**WRITTEN TASK**
Put each line of the listing below into a JSON list of strings, one string per line, leaving out blank lines and the pictures.
[start of DATA TO USE]
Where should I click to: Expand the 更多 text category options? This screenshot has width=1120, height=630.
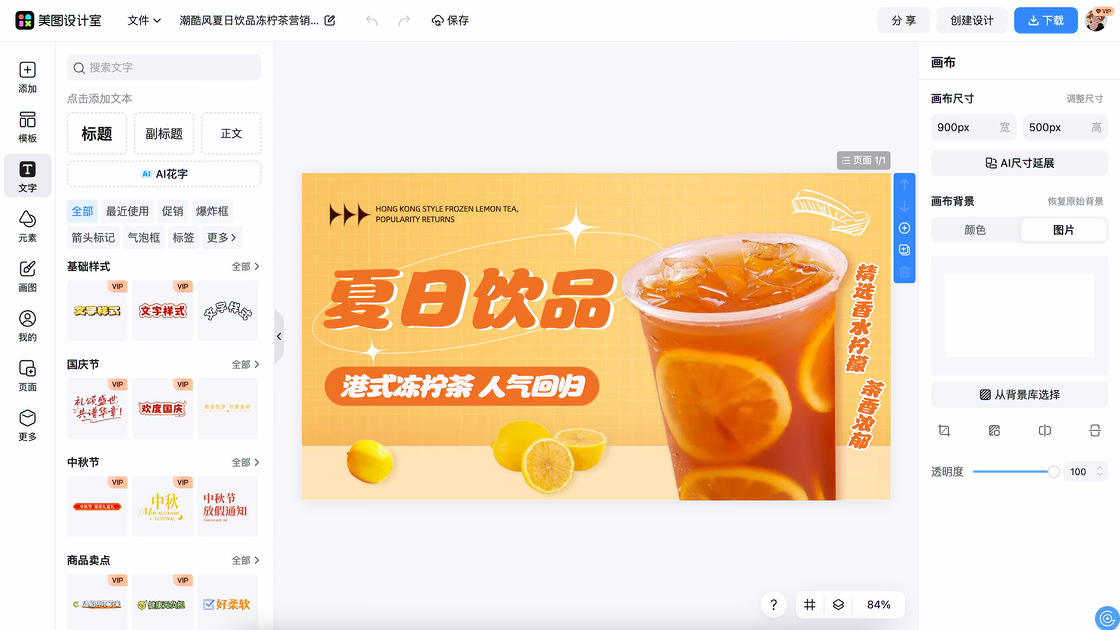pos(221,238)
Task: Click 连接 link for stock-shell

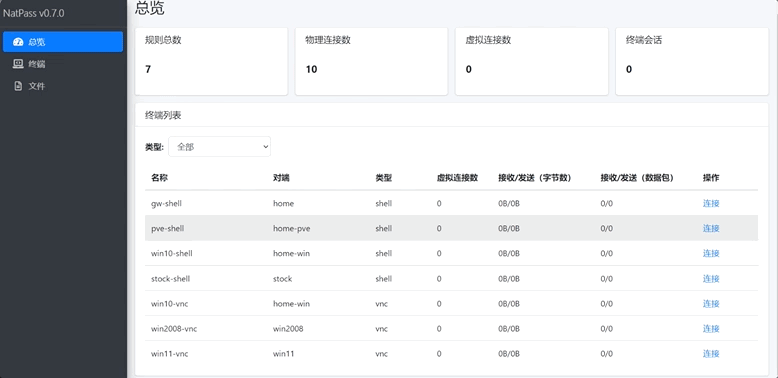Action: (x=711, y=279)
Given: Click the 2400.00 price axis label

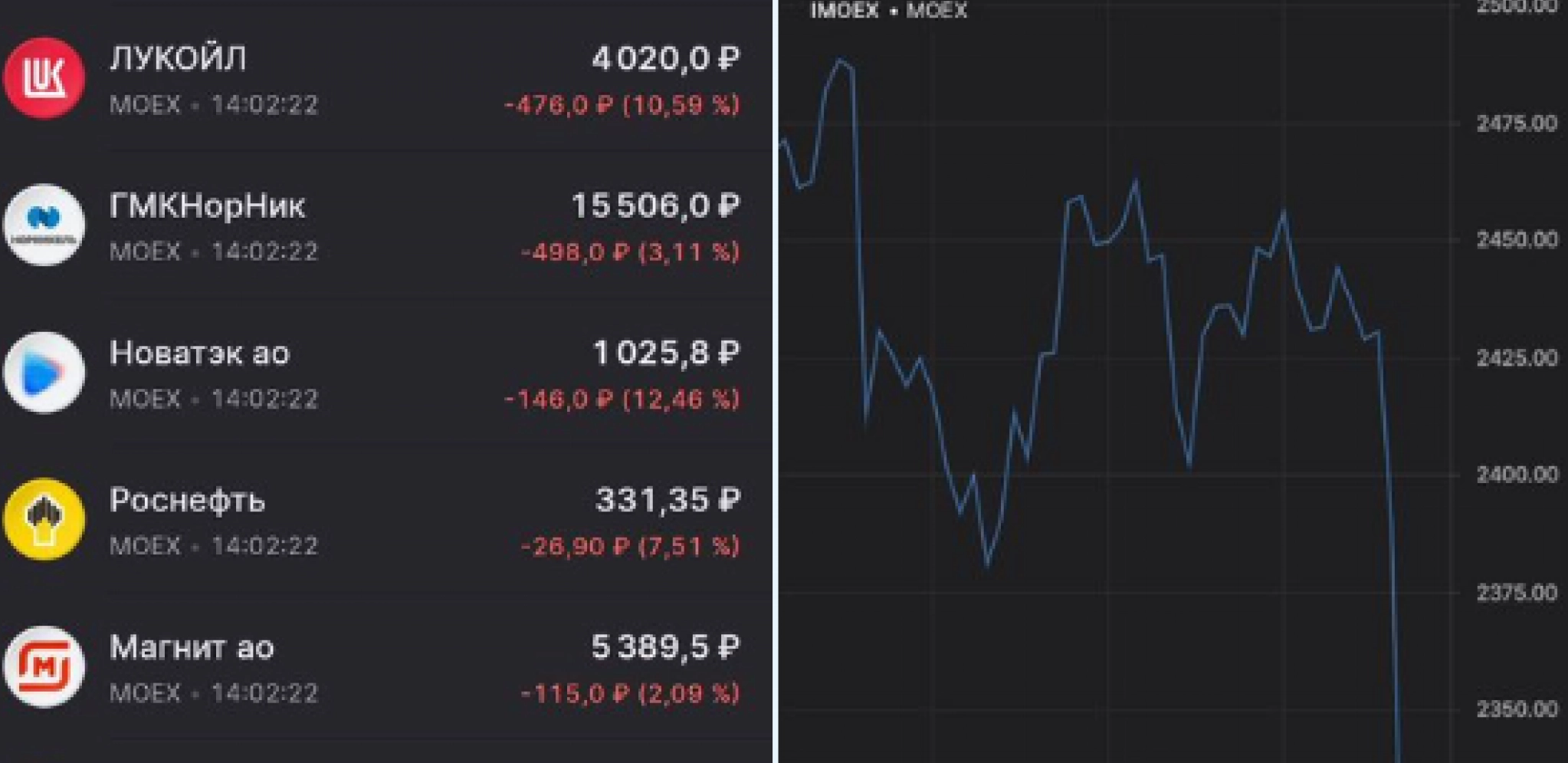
[end of DATA TO USE]
**RESULT OF THE EXERCISE**
[
  "Where should I click to: Expand the 更多 text category options? This screenshot has width=1120, height=630.",
  "pos(221,238)",
  "Task: Click 连接 link for stock-shell",
  "Action: (x=711, y=279)",
  "Given: Click the 2400.00 price axis label"
]